■ PROBLEM DETAILS ■
Report all lines below with the word "computer".

EXCERPTED DATA section start

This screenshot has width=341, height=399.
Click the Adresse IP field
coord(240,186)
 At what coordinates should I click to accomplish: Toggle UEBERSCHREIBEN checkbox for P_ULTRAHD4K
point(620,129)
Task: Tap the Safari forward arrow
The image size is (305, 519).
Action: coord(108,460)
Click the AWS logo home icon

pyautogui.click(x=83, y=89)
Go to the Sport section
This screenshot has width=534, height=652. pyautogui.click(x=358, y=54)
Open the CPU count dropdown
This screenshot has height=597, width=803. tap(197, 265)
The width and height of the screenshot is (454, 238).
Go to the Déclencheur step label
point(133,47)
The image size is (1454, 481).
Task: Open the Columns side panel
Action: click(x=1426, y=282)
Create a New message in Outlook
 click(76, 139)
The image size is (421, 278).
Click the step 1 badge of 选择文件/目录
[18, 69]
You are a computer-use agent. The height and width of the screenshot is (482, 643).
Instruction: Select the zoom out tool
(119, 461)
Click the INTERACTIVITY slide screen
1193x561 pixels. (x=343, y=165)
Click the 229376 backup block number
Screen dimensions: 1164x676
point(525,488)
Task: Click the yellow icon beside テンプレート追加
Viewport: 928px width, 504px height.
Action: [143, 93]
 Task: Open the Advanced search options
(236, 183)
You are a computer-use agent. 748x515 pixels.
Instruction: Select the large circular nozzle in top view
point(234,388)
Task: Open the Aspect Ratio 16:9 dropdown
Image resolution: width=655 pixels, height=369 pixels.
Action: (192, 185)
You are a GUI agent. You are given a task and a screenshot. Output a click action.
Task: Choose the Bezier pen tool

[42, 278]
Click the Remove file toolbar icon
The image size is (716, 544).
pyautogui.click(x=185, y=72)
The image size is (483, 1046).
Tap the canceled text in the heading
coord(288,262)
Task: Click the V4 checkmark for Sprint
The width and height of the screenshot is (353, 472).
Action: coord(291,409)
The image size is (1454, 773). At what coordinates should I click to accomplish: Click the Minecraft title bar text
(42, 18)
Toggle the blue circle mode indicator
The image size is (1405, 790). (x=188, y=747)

EXCERPTED DATA section end

■ ANSWER TO THIS PROBLEM ■
You are a computer-use agent. The height and width of the screenshot is (482, 643).
You are a computer-use agent. 748x515 pixels.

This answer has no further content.